Jequanti's parents were a particularly odd lot, a real-life Jack Sprat and wife. She was totally into what I was saying, nodding her head, repeating my words. He appeared as if he had eaten too much dinner or was in a particularly hot room and couldn't... keep his... eyes open... then startled, cos HE KNEW HE SHOULD. When he did manage to meet my eyes, his look let me know that he thought the whole thing was bullshit. Thankfully, I only had to talk for 10 minutes.
Jequanti is having trouble with sounds. Part of it might have to do with his odd pronunciation of words. He received speech therapy in kindergarten, but that was two years ago. Could he need more? I put the question back to the parents: what do you think? The wife turned to the husband, giving the pleading look a desperate wife gives a husband: "Yes, this is all bullshit. But could you please say something and not embarrass me so damn much?"
Sighing, Jequanti's father says, not very seriously, "Well, I would like it if he didn't watch so many cartoons." To which, she replied light-heartedly, "Well, fine. You can get rid of the TV tomorrow!" So I laugh appreciatively at this banter. And then there was silence. I wait for more of this banter, something in the vein of "Ha ha. I wish I could, but then you'd go mental if you missed Trisha!" But no. It all ended there.
As my brain is working into overdrive trying to figure out what happened, it dawned on me that this was no light-hearted banter. As I replayed the exchange, I could see that their words were said with underlying tension and bitterness. So what was my final tip-off that these were embittered, pissy people?
Well, it had to be when they stared each other down after their last words. He looked away, in defeat. And she sucked her teeth and cocked her head to the side. It was if I was suddendly transported back to the US to my little inter-city school and Jequanti's mum had become some big Black mama. "Oh, I know you did NOT, motherfucker! Call me out in FRONT of the teacher. You is TRIPPIN'!"

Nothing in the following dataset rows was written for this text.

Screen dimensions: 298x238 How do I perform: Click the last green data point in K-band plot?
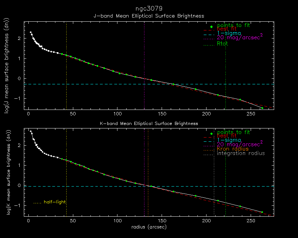pyautogui.click(x=262, y=212)
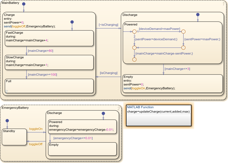228x163 pixels.
Task: Select the updateCharge MATLAB Function block
Action: (159, 116)
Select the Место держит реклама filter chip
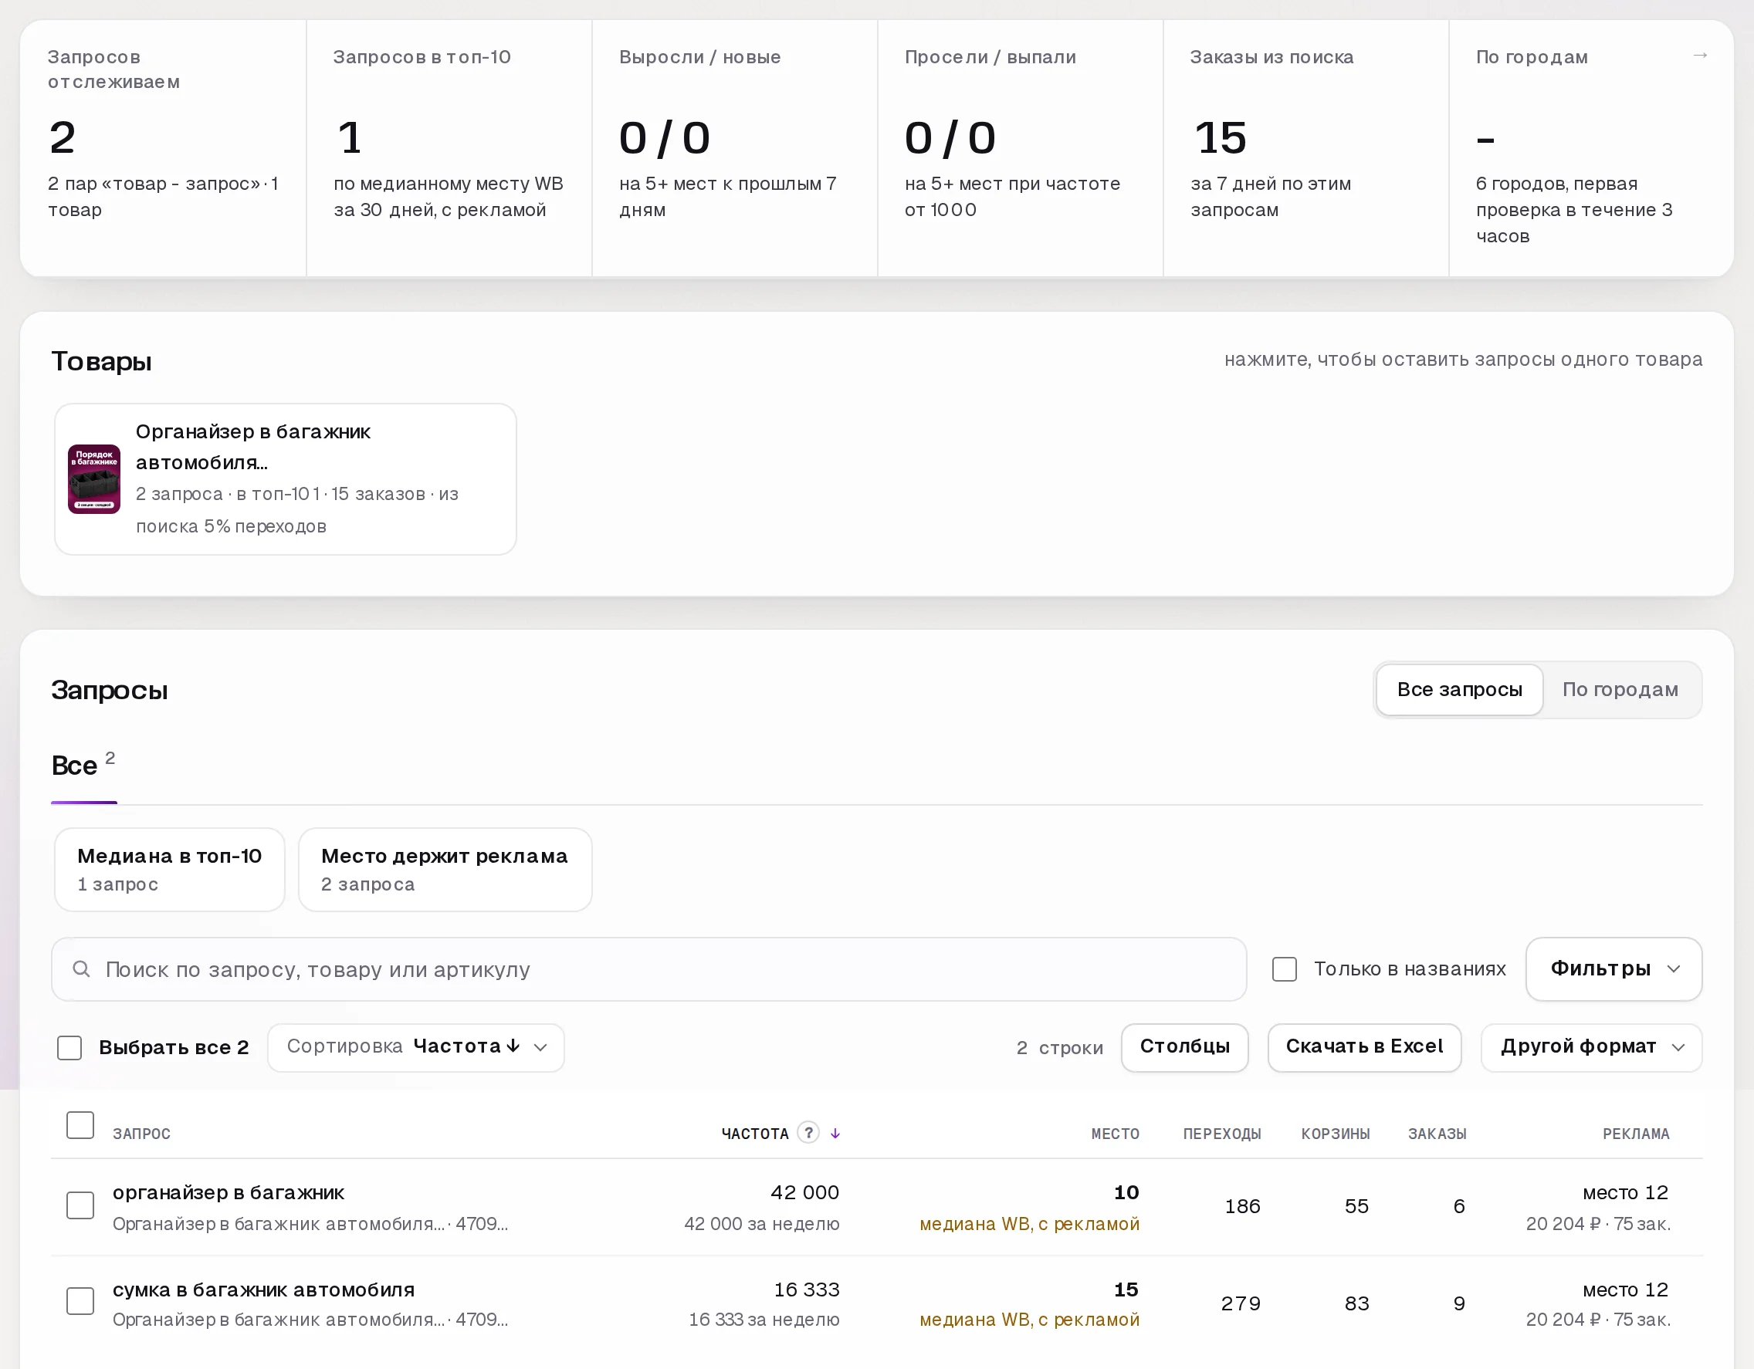This screenshot has height=1369, width=1754. tap(445, 870)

Hmm. Guess who's going to be in therapy for years to come about his parents staying together when they clearly hated each other and stayed together for the sake of the kids? I guess, deep down, we're all the same: we've all got a little bit of Black inside of us, and in the right context, we WILL go ca-razy on yo' ass.
2 Comments:
Remember the sucking of teeth for Japanese means I want to tell the truth but it may cause you to not like me, so I say something neutral to save my butt (i.e., you say can you get this for me by Friday, he sucks and says I try--means no, but if I say yes and don't you will be mad, if I say no you will be mad, so I'll say "I try" and you go off happily thinking I said yes and won't be mad when you return and I don't have it cause I said I try.
Well you know what I mean by sucking teeth, like how Black folks do it. Ssssss, you is trippin'.